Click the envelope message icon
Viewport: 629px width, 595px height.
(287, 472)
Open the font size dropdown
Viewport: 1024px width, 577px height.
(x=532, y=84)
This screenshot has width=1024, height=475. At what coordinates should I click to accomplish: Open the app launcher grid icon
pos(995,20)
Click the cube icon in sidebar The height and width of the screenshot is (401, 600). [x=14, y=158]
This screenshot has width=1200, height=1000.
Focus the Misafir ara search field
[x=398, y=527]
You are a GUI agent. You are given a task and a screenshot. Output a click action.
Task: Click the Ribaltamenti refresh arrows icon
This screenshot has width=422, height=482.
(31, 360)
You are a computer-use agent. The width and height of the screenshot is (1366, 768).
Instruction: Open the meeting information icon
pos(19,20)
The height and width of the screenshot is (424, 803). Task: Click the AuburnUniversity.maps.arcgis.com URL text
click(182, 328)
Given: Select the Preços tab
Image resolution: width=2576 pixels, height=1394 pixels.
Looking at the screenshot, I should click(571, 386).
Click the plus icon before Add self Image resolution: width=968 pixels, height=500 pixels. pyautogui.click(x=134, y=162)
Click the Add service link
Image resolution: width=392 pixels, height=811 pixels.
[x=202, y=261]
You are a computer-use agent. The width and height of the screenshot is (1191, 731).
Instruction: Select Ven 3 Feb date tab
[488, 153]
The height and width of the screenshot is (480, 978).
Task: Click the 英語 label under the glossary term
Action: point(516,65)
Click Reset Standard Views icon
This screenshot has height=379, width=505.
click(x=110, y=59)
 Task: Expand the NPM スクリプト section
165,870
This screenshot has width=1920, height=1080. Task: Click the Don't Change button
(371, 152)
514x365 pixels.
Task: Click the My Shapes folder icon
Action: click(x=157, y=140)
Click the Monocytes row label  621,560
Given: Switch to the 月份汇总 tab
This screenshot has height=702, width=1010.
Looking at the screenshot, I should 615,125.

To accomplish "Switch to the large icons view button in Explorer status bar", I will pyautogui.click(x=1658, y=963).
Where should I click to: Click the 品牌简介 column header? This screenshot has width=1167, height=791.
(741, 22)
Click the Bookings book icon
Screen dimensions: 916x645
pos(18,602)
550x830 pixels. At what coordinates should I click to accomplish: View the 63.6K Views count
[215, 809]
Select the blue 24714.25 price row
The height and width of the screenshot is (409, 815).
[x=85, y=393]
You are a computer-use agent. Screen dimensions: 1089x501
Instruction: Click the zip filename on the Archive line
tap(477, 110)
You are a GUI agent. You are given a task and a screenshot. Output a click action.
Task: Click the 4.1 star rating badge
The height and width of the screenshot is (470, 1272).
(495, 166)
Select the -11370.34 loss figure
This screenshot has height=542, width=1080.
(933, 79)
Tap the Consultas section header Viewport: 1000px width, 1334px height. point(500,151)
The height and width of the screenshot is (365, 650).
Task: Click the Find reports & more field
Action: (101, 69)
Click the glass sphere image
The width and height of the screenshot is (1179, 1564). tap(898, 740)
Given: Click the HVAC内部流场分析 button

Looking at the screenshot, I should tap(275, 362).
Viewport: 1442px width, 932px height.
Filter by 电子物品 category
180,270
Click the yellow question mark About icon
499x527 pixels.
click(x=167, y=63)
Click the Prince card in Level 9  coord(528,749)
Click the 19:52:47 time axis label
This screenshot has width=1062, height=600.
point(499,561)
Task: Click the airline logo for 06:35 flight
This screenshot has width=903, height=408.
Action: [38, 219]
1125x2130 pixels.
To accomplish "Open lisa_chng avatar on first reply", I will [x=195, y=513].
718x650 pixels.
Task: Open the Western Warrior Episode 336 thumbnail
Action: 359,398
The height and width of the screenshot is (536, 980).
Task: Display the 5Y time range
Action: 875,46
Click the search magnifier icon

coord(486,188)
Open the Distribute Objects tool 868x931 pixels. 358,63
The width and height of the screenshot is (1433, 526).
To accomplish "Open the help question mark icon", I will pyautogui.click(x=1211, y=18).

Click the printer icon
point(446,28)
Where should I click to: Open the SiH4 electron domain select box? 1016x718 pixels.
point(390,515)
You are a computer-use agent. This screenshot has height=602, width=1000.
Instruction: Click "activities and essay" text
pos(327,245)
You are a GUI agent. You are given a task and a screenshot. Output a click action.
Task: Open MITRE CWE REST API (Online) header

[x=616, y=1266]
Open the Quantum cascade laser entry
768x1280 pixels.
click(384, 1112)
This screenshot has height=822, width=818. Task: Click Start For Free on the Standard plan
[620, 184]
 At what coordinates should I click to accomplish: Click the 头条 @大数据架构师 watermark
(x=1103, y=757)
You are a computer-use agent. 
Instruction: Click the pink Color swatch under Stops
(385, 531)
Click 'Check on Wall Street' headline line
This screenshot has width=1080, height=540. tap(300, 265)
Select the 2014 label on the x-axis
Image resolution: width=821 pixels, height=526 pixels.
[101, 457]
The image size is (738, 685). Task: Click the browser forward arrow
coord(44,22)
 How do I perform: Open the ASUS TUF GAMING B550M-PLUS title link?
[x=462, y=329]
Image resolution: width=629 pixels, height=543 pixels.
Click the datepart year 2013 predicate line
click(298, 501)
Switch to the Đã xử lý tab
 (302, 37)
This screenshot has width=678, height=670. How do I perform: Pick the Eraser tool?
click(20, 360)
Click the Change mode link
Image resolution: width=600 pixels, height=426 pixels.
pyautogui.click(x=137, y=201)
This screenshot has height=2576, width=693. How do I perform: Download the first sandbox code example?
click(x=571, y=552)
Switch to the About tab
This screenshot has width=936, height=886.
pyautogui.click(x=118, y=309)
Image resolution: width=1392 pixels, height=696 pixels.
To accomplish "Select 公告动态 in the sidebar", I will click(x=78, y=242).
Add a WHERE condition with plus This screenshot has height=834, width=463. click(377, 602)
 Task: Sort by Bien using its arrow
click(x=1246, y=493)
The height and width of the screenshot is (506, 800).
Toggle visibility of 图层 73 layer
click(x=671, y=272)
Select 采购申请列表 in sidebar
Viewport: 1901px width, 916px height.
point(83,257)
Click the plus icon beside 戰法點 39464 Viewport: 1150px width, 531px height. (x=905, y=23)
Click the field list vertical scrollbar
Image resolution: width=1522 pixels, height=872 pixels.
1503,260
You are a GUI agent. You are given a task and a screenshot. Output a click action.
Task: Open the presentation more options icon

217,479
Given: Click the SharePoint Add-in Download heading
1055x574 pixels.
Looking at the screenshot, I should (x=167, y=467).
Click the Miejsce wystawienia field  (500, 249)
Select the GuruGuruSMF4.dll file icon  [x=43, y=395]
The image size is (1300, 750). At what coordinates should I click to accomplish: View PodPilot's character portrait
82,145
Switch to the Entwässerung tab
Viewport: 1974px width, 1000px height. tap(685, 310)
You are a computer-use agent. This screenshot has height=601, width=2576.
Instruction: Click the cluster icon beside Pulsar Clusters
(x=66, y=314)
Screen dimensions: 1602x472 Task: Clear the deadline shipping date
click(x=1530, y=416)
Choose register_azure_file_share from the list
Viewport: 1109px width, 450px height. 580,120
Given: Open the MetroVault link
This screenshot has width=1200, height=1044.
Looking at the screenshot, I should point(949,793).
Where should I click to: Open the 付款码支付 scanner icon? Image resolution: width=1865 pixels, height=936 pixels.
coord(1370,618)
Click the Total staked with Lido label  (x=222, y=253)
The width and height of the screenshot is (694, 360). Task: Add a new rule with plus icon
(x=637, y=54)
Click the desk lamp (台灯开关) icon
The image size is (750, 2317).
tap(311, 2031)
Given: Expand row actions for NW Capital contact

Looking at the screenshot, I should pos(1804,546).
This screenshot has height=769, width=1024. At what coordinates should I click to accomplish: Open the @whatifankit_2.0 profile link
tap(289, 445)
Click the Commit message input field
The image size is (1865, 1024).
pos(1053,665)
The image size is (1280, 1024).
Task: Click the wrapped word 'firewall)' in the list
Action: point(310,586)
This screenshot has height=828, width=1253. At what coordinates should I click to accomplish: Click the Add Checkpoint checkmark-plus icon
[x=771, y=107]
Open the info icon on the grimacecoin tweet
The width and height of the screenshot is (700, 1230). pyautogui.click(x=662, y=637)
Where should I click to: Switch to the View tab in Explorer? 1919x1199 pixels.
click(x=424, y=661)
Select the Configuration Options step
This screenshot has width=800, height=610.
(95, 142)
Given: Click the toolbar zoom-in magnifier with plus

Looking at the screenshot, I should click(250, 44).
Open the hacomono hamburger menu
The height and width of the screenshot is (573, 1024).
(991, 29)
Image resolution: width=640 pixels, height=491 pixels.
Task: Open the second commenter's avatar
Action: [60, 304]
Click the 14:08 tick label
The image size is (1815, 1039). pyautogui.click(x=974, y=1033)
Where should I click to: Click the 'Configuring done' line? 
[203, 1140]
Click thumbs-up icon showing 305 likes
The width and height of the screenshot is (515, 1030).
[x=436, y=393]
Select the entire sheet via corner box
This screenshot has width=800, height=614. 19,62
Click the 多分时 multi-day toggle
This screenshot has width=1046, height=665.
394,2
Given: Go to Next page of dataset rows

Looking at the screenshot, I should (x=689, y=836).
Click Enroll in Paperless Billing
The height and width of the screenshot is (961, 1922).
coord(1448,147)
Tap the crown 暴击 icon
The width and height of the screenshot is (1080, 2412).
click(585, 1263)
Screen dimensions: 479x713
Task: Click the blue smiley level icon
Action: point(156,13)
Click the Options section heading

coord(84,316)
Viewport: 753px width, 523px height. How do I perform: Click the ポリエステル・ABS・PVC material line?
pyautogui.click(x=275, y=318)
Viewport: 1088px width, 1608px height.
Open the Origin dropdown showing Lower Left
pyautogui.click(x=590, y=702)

· · · · · · ·

Your goal »
From the listing above, repeat exactly the lines starting at the line that includes "Open the font size dropdown" and ending at the line that includes "Click the cube", with nothing outside that span.

Task output »
Open the font size dropdown
Viewport: 1024px width, 577px height.
(x=532, y=84)
This screenshot has width=1024, height=475. At what coordinates should I click to accomplish: Open the app launcher grid icon
pos(995,20)
Click the cube icon in sidebar The height and width of the screenshot is (401, 600). [x=14, y=158]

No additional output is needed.